Behind the abatis were the breastworks, then the plank road which connected the long line of Federal troops. General Hooker had inspected them this morning and everyone had cheered. The general said Lee’s army now belonged to the Army of the Potomac.
“Push, boys. Do not be afraid, Liebchen. It will soon all be over. Get the hammer and the knife. Do not let the edge touch against anything. It is sharp just the way I like it.”
r /> As soon as the terrified steer was in place, the butcher swung the hammer with a solid thunk on the animal’s forehead. The steer crumpled so suddenly the corporal who had complained about getting dirty fell across the animal and got a good deal dirtier. The butcher laughed while reaching for his knife. “Now,” he said, “while I am cutting his throat, I wish you boys to work his leg. Work his leg and the blood all pumps out and does not taint the meat, yes. You must work his leg, just like he is walking away, ha, ha, ha.”
Suddenly a deer bounded out of the woods on their right. Another. Another. Knife in hand, the butcher stared as the thickets exploded with fleeing animals. Dozens of rabbits raced from the undergrowth. More deer. Squirrels flew from tree to tree, quail whirred into the air, crows shrieked raucous objections, a fox loped into the open, and when it saw the Federal soldiers it turned and ran through the abatis, straight at where, until this moment, the Federals had supposed the Confederates to be.
Ten minutes before, Captain Duncan Gatewood had dismounted so Gypsy could make water. She didn’t like to piss with him on her back, and during the long march around the Federal front, she had filled with fluid. The mare splashed gratefully, and in the woods on either side, Confederate soldiers were doing the same. Getting ready for an attack always presses the bladder.
General Rodes’s division—North Carolina regiments, several from Alabama—had already disappeared into the woods. A double battle line was swallowed in that thicket, as if it had never been.
Two months ago, Colonel Walker had taken sick, and now Duncan’s brigade had a real general, J. T. Jones, and a couple of colonels too. In this outfit, captain didn’t amount to much.
Sergeant Fisher gave Duncan the neatly patched regimental colors. FREDERICKSBURG had been stitched along the bottom seam with the older names. “Don’t drop it now,” the sergeant said. “It’s bad luck, you drop it.”
Men snapped and resnapped ammunition pouches. Some men counted primers into their breast pockets: other veterans counseled against the practice: “What if you get tapped in the chest by a spent round?” one said. “Primers blow up and you’ll be a damn fireworks display.”
J.E.B. Stuart had his horse artillery on the plank road; the horses were dancing in the traces.

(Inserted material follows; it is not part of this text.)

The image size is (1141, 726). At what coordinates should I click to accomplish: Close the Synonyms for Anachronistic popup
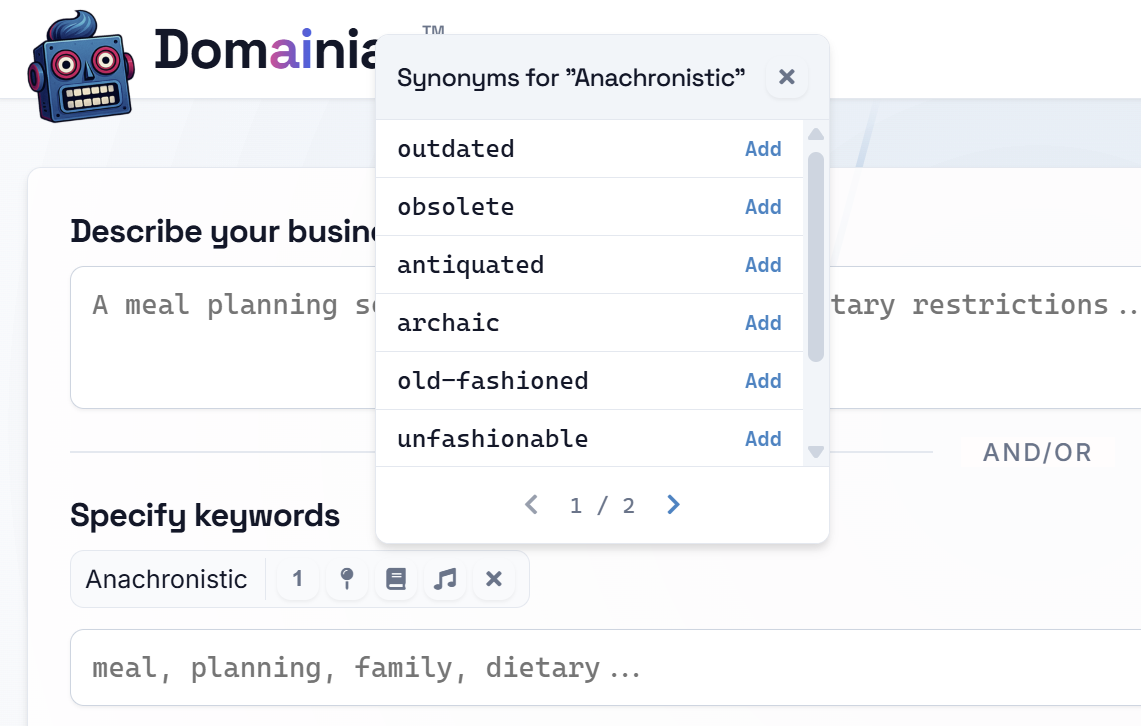(x=787, y=77)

When the drums sounded the charge, Duncan hoisted the 44th Virginia’s colors high and moved Gypsy forward at a walk.
Rodes’s division started yip-yip-yipping and their musketry destroyed the quiet and they came clear of the woods, hurtling at Federal soldiers who, until this moment, had thought that life was rather agreeable.

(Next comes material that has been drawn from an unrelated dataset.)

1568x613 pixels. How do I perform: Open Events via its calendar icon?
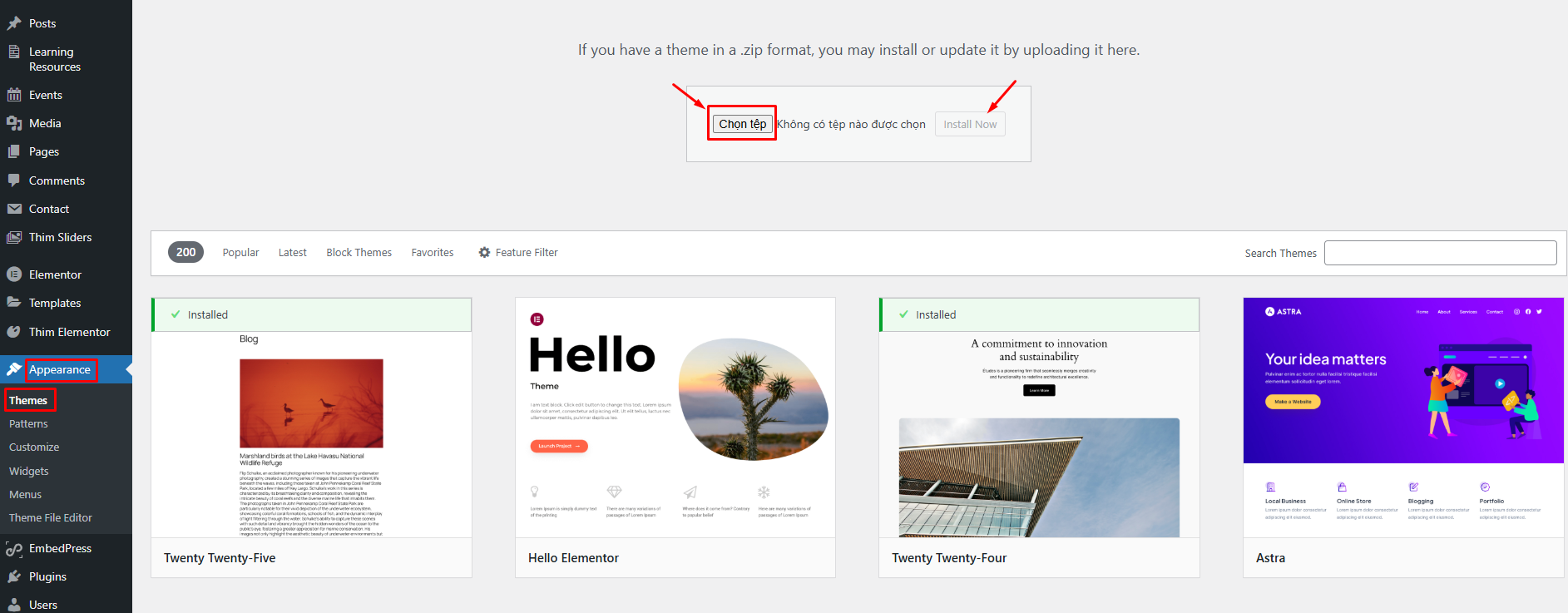pyautogui.click(x=14, y=95)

It had been such an ordinary spring evening. Now, unfinished letters fluttered against low bushes, were sent whirling aloft by shell concussions; playing cards were scattered, and near where slaughtered beeves dangled from tripods, a dead steer sprawled, a dead Federal soldier sprawled across his hindquarters, the man’s blood as rich and red as the steer’s.
Men wearing haversacks cut the straps of their haversacks and threw their rifles away to run the faster. Apron clutched around his waist, the German butcher fled for his life..
Across the wide meadow they ran, past a little church and the tavern where their officers had planned to meet that night. Scant air in their lungs, they ran, hearts bursting in their throats, young legs working like machines of panic.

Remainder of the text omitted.